Weiter Weg für Füllkrug, BVB und DFB

Das mögen die Leute. Und das freut auch den BVB. Füllkrug wechselt in die Malocher-Stadt Dortmund und nicht ins edle München. Bei den Schwarz-Gelben könnte er gar ein fehlendes Mosaiksteinchen werden, denn die Motivation-Diskussionen, die den BVB seit Jahren begleiten, sind dem Stürmer fremd. Er haut sich immer zu 100 Prozent rein und hat immer Bock auf Tore. Er ist kein Geschichtenerzähler, keiner, der Trubel um seine Person macht.

Füllkrug, der bei den Bremern noch ein Arbeitspapier bis 2025 besaß, erhält bei Borussia Dortmund einen Dreijahresvertrag. Etwas über 15 Millionen Euro wird er kosten.

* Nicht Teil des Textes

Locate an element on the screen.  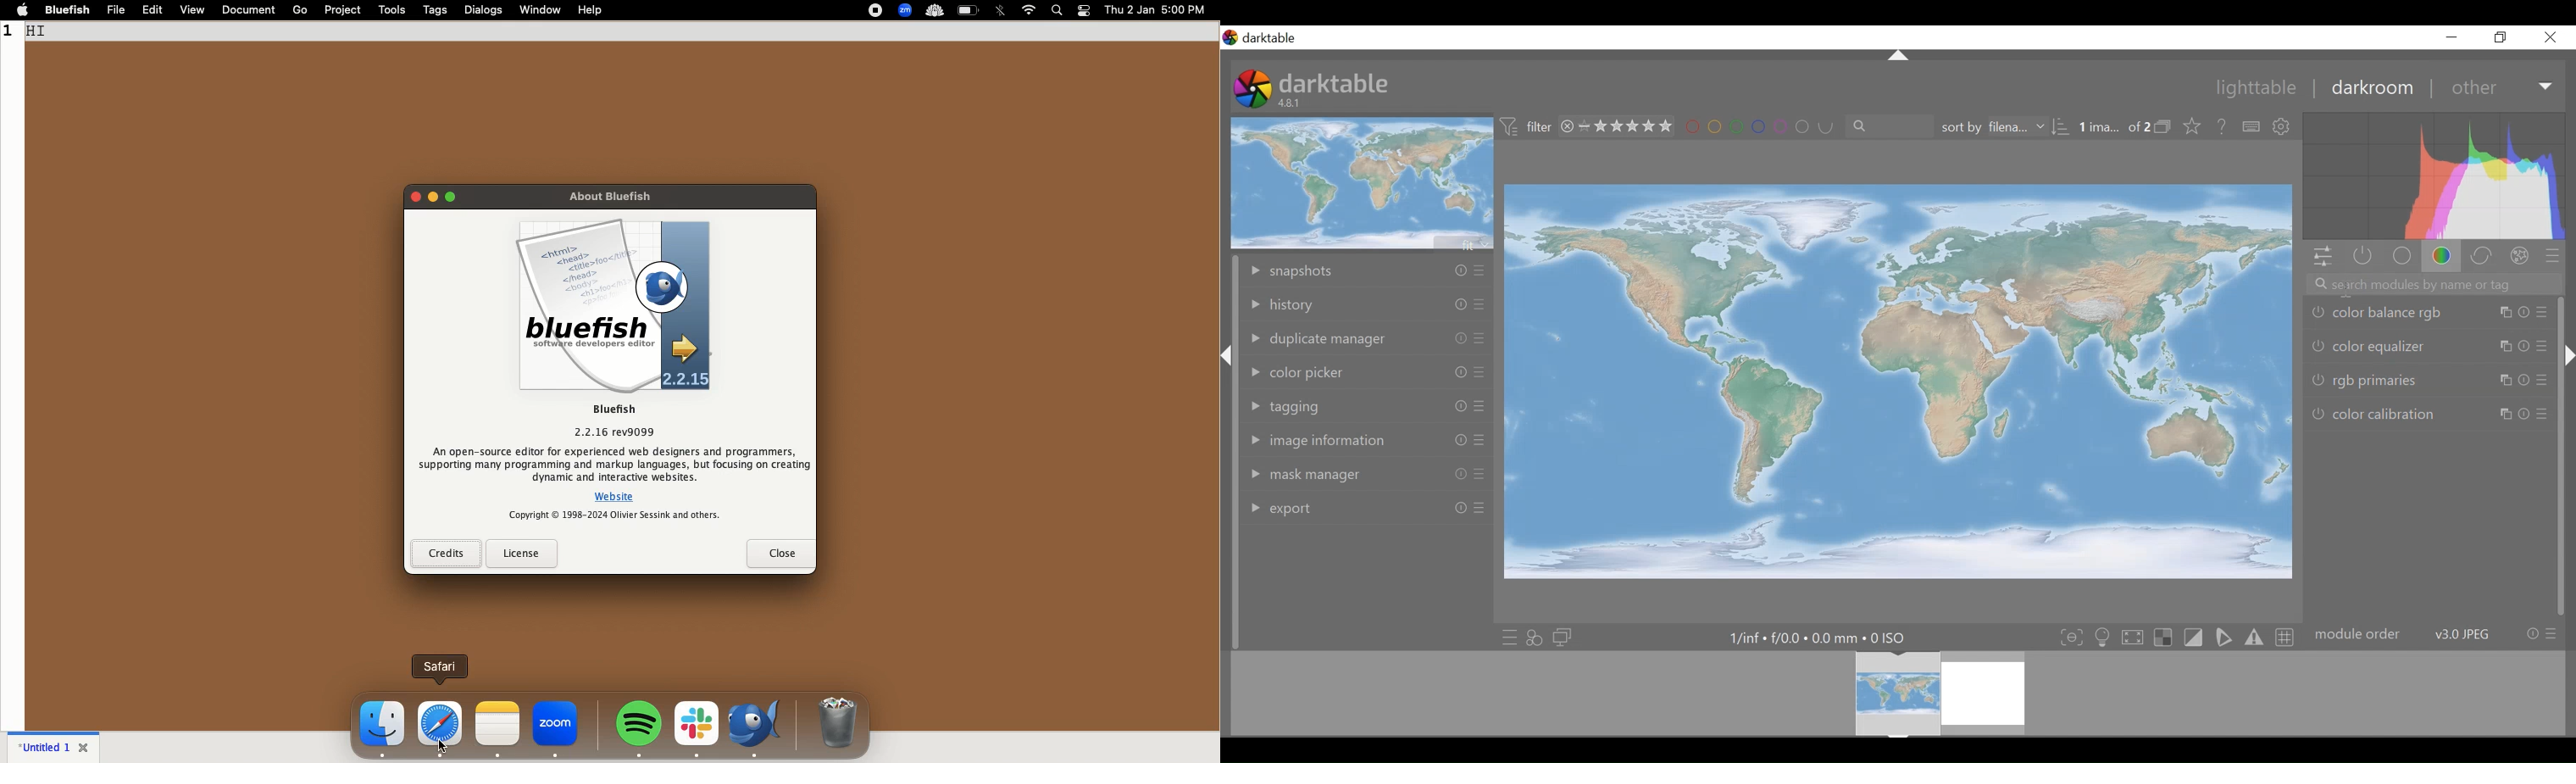
bluetooth is located at coordinates (1003, 11).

Möglicherweise ein Schnäppchen, wenn Füllkrug so weitermacht wie in der vergangenen Saison bei Werder und im DFB-Dress. Solange der 30 Jahre alte Torjäger, der in seiner Karriere immer wieder von schweren Verletzungen zurückgeworfen wurde, fit bleibt.

Während auf Werder (Tabellenletzter, kein Tor, raus im Pokal) nun noch schwerere Zeiten zukommen, hofft der BVB auf Titel mit dem "Killer mit der Zahnlücke". Und ganz Fußball-Deutschland träumt vom EM-Helden Niclas Füllkrug. Der den Ball dann wieder humorlos in den Winkel hämmert. Diesmal im Finale. Ein erster Schritt ist gemacht. Es ist ein weiter Weg.